Why don't typical digital multimeters measure inductance?

The only reason DMMs can't measure inductances is that it is more difficult to measure inductance than resistance or capacitance: this task requires special circuitry, which is not cheap. Since there are relatively few occasions when inductance measurements are required, standard DMMs do not have this functionality, which allows for lower cost.

Simple DMMs can measure capacitance by just charging the capacitor with a constant current and measuring the rate of voltage build-up. This simple technique provides surprisingly good accuracy and wide dynamic range, therefore it can be implemented in almost any DMM, without significant cost penalties.
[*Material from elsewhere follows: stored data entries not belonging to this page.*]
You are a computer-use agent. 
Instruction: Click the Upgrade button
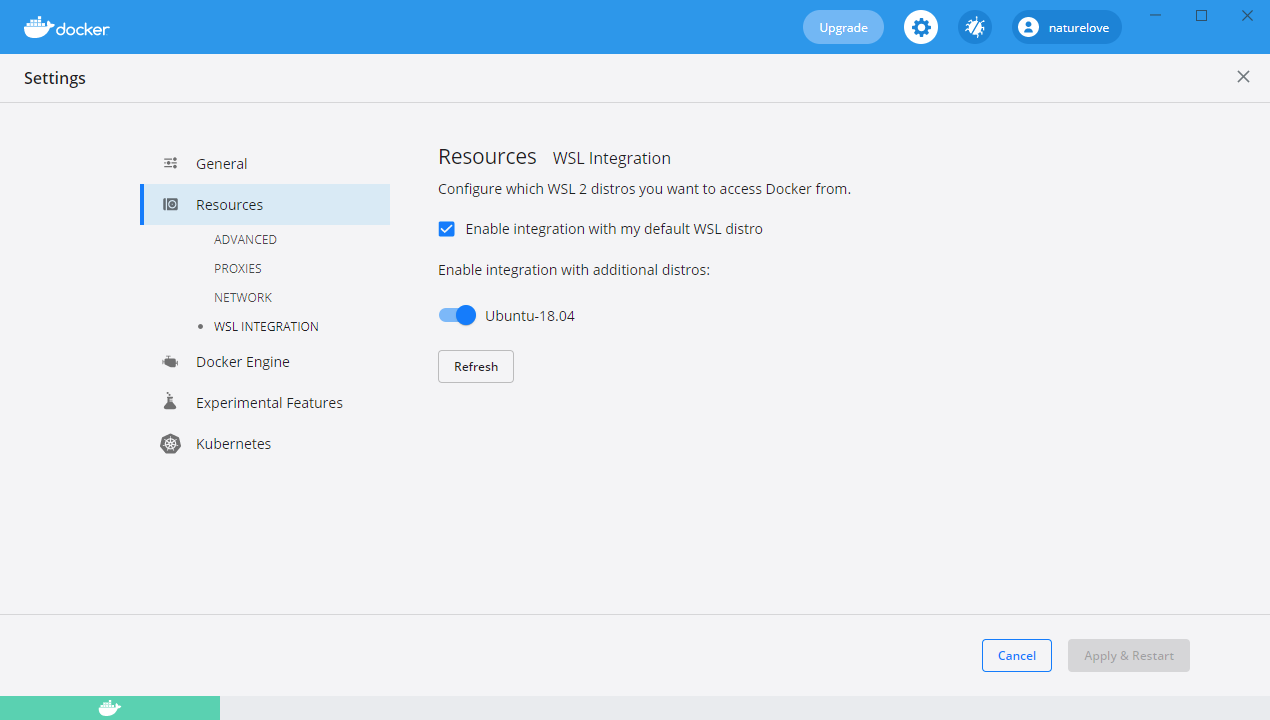point(843,27)
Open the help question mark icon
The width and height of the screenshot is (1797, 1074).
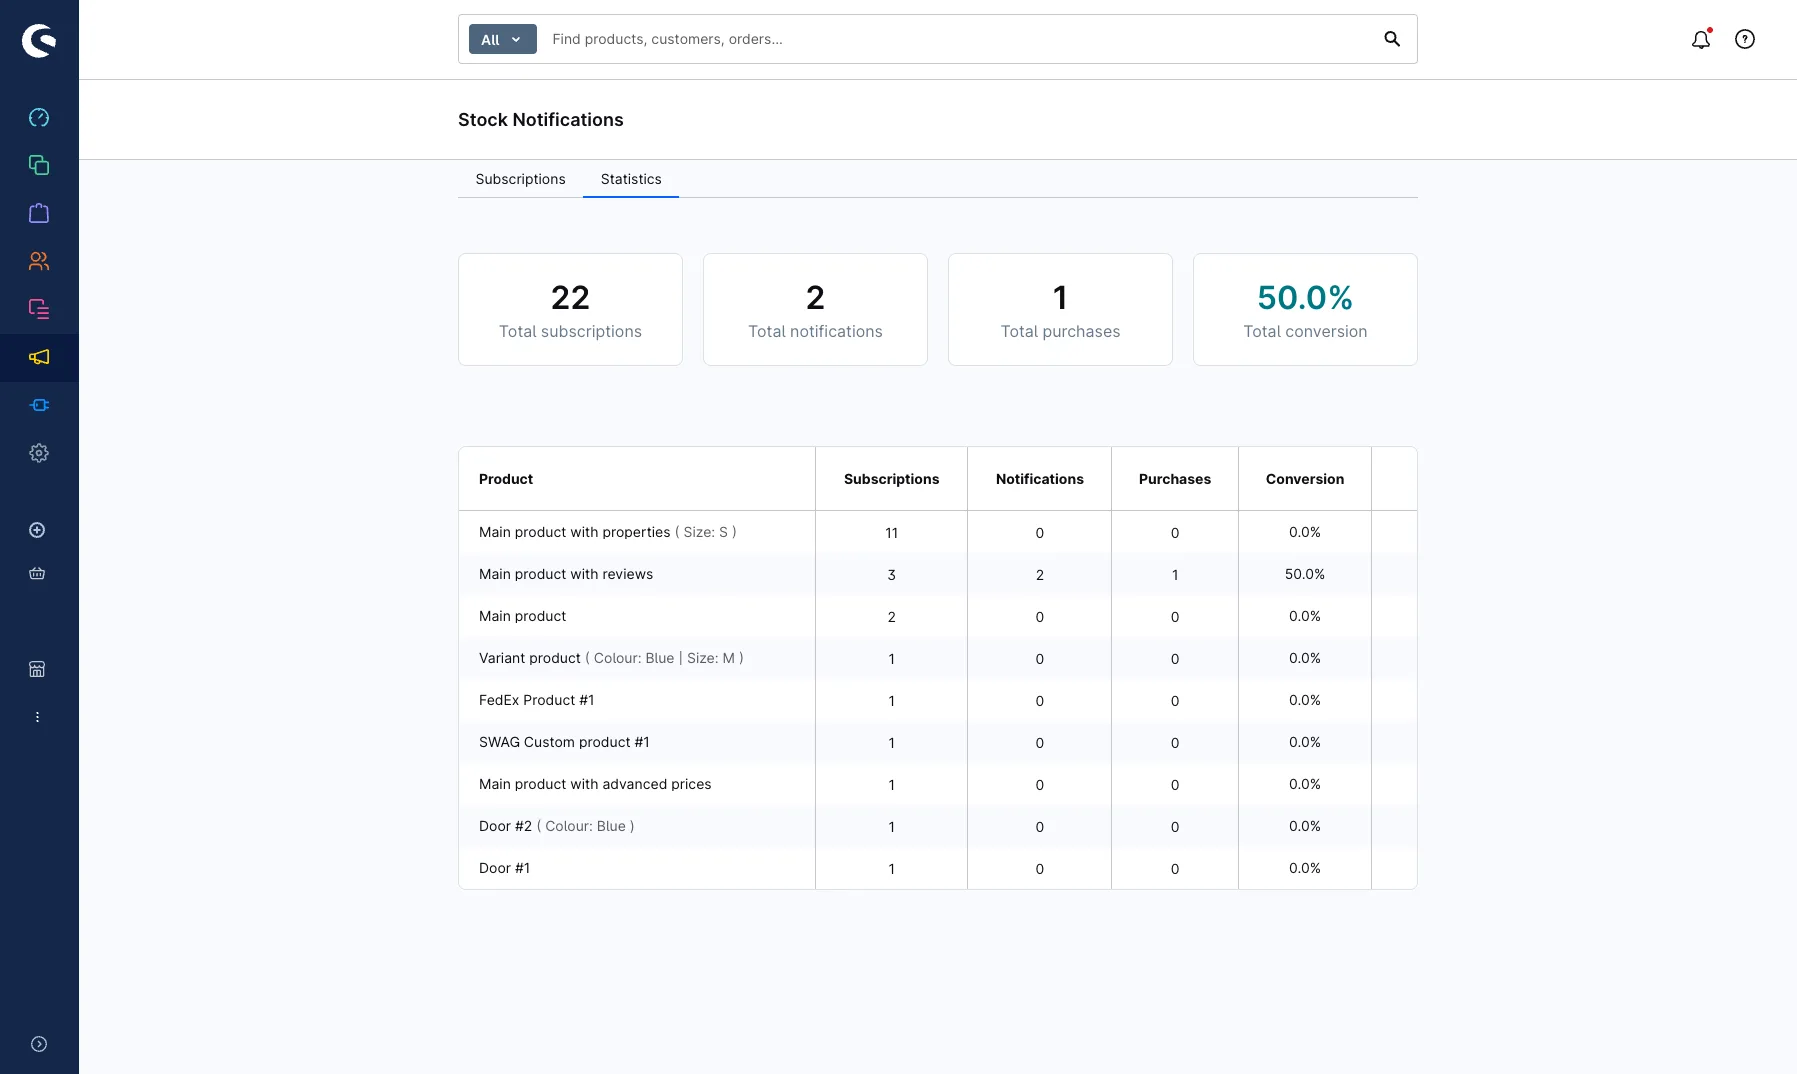pyautogui.click(x=1745, y=39)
There are other techniques as well.

Theoretically, one could measure inductance by applying a constant voltage across an inductor and measuring the current build-up; however, in practice this technique is much more complicated to implement, and the accuracy is not that good as for capacitors due to the following reasons:

• Inductors may have relatively high parasitic resistance and capacitance
• Core losses (in cored inductors)
• EMI (incl. stray inductance and capacitance)
• Frequency dependent effects in inductors
• More

There are few techniques for measuring inductances (some of them are described here).
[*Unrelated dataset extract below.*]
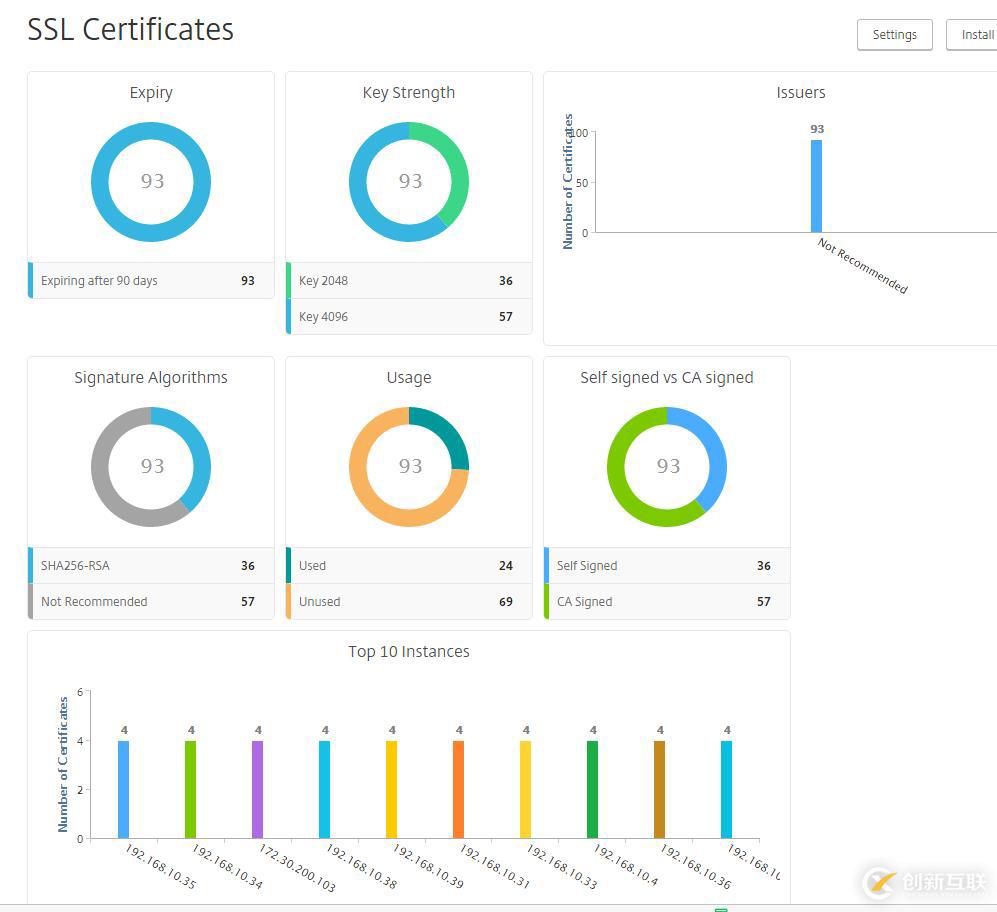Click the Not Recommended signature algorithms row

(150, 602)
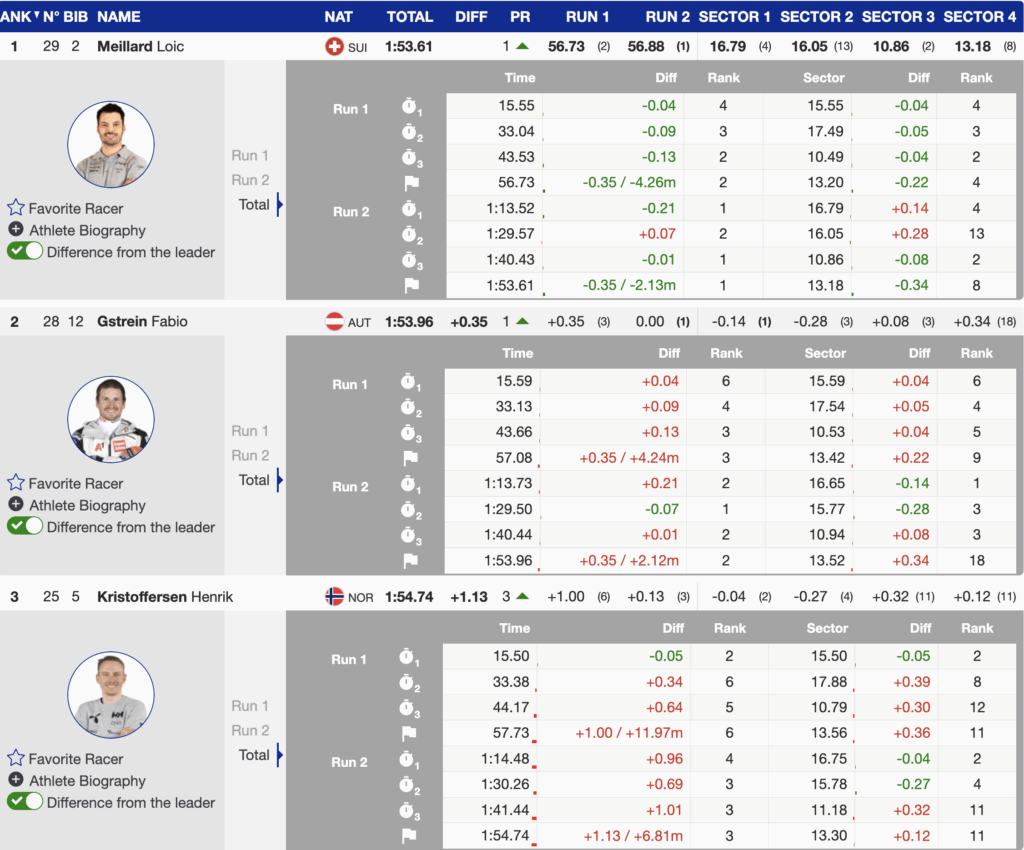Click the star icon beside Kristoffersen's Favorite Racer
This screenshot has height=850, width=1024.
pos(16,759)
LCRs are special meters designed for inductance measurements and containing the required circuitry. These are costly tools.

Since the hardware for measuring the inductance may also be used for accurate measurement of R and C, LCRs also employ this circuitry in order to improve the accuracy of capacitance and resistance measurements (for example: AC resistance, AC capacitance, ESR etc.). I believe that the difference between measuring inductance and capacitance with LCR is just a matter of different firmware algorithms, though it is just a guess.
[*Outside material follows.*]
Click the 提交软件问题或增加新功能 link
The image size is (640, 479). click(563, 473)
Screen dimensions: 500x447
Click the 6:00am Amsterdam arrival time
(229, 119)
Therefore, the general answer to your question is "yes, LCRs are usually more accurate in RC measurements than DMMs, and they can measure a wider range of measurable quantities". However, this is just a rule of thumb - there are many superb DMMs and lousy LCRs out there... Read specs.

Resistors are very pure compared to an inductor in that a typical commonplace resistor has a very small amount of leakage inductance and capacitance. The resistance in 99.9% of the time, dominates the reading.

Capacitors are reasonably pure too when it gets to surface mount devices typically. Self inductance is quite low and ditto leakage resistance and ESR. Again, capacitive reactance across a vast swathe of values dominates a measurement and gives decent results with simple testing methods.

Inductors are a different story. It can be hard to seperate ESR from reactive value at low frequencies unless a dc resistance measurement is also taken. ESR also gets bigger with frequency due to skin and proximity effects too. Added to this is the problem that a wound component has relatively high leakage capacitance and this capacitance can throw a reading off as you approach and rise through and above the self-resonant-frequency making inductors difficult to pin-point in value with relatively simple tests.